*Problem to work on*
Restate word for word the line containing "Click the blue Back arrow icon" and all remaining lines of the entries below.

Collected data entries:
'''
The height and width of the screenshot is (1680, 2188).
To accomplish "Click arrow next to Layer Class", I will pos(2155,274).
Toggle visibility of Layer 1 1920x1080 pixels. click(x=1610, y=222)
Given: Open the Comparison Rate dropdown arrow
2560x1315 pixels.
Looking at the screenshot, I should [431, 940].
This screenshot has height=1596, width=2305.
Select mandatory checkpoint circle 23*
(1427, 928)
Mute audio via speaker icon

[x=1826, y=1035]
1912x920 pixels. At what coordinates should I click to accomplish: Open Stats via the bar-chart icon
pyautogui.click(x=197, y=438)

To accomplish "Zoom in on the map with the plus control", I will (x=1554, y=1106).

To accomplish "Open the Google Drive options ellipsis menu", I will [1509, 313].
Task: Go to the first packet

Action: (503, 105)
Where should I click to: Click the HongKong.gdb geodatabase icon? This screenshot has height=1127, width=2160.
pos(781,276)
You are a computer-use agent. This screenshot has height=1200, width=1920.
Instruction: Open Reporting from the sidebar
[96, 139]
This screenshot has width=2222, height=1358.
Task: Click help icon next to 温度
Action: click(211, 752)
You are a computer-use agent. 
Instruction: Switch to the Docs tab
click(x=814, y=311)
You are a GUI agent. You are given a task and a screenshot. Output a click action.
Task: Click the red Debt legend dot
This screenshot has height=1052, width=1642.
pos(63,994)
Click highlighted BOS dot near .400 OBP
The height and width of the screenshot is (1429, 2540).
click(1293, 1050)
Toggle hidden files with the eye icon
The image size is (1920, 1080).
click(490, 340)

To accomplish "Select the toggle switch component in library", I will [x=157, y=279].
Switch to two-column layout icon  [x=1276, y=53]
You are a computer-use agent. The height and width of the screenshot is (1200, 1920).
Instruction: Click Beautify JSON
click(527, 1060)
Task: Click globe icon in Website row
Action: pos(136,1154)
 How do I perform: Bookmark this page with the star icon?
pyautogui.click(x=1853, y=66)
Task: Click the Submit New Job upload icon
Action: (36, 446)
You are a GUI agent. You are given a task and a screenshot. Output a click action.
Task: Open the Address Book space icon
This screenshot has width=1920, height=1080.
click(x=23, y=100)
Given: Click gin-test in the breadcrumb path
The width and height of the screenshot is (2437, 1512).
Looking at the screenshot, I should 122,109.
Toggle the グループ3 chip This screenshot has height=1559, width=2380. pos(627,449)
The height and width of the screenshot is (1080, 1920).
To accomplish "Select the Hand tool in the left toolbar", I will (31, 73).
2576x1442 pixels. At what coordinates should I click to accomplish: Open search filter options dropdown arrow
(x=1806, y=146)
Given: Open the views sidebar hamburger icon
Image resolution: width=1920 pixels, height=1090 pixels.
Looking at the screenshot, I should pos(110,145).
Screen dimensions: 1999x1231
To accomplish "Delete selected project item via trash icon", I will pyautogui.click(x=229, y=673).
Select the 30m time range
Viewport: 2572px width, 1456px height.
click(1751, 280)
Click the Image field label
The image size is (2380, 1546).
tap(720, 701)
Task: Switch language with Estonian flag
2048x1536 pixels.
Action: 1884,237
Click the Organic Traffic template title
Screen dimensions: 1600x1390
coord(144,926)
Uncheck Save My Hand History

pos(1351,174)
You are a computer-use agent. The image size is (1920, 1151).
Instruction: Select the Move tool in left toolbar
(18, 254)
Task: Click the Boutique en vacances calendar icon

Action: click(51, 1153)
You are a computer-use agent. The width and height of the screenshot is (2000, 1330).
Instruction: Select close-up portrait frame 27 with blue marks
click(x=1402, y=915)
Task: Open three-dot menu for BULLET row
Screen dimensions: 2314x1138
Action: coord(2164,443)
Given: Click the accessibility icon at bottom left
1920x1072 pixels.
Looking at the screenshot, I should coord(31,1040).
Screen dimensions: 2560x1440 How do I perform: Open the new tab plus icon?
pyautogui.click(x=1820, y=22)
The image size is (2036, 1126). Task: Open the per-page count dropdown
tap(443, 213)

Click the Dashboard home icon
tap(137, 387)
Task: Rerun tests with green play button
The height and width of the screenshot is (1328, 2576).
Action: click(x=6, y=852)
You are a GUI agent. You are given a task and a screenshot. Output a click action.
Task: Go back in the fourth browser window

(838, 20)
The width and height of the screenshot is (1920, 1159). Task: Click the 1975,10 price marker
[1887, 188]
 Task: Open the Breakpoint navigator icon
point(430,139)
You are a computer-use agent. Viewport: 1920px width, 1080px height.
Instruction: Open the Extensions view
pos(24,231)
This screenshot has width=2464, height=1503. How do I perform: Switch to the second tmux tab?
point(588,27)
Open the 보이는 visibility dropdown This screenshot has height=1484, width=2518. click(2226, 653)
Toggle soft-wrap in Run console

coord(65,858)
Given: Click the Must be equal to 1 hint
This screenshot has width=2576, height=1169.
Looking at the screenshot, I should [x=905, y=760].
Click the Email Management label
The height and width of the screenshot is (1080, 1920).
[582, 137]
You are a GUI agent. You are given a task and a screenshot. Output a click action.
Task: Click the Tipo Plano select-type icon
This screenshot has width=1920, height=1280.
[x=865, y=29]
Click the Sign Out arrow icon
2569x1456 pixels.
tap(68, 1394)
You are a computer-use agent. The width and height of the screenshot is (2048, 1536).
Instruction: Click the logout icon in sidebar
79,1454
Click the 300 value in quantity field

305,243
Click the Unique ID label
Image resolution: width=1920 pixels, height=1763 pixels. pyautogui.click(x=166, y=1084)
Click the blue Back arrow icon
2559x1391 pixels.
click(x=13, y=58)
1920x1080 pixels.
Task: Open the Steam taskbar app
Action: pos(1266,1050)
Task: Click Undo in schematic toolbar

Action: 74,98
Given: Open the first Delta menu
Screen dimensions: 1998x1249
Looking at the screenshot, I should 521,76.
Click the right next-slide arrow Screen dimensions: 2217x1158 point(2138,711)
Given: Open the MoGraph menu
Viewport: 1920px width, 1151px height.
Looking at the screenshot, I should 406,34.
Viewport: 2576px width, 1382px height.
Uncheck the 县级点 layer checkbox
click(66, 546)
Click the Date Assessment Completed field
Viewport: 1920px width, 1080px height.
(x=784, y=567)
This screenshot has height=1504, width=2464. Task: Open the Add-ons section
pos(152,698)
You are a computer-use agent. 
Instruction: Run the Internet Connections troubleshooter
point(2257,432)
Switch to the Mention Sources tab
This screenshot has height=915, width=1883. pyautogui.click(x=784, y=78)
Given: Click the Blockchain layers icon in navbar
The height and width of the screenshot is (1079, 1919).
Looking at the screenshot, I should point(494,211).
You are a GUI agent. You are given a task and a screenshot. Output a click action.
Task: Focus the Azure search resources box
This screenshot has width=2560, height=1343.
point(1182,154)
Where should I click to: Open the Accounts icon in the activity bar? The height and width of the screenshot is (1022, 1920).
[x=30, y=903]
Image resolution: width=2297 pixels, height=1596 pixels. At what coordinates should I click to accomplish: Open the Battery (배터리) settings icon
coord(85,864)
'''
*Exercise solution*
Click the blue Back arrow icon
2559x1391 pixels.
click(x=13, y=58)
1920x1080 pixels.
Task: Open the Steam taskbar app
Action: pos(1266,1050)
Task: Click Undo in schematic toolbar

Action: 74,98
Given: Open the first Delta menu
Screen dimensions: 1998x1249
Looking at the screenshot, I should 521,76.
Click the right next-slide arrow Screen dimensions: 2217x1158 point(2138,711)
Given: Open the MoGraph menu
Viewport: 1920px width, 1151px height.
Looking at the screenshot, I should 406,34.
Viewport: 2576px width, 1382px height.
Uncheck the 县级点 layer checkbox
click(66, 546)
Click the Date Assessment Completed field
Viewport: 1920px width, 1080px height.
(x=784, y=567)
This screenshot has height=1504, width=2464. Task: Open the Add-ons section
pos(152,698)
You are a computer-use agent. 
Instruction: Run the Internet Connections troubleshooter
point(2257,432)
Switch to the Mention Sources tab
This screenshot has height=915, width=1883. pyautogui.click(x=784, y=78)
Given: Click the Blockchain layers icon in navbar
The height and width of the screenshot is (1079, 1919).
Looking at the screenshot, I should point(494,211).
You are a GUI agent. You are given a task and a screenshot. Output a click action.
Task: Focus the Azure search resources box
This screenshot has width=2560, height=1343.
point(1182,154)
Where should I click to: Open the Accounts icon in the activity bar? The height and width of the screenshot is (1022, 1920).
[x=30, y=903]
Image resolution: width=2297 pixels, height=1596 pixels. At what coordinates should I click to accomplish: Open the Battery (배터리) settings icon
coord(85,864)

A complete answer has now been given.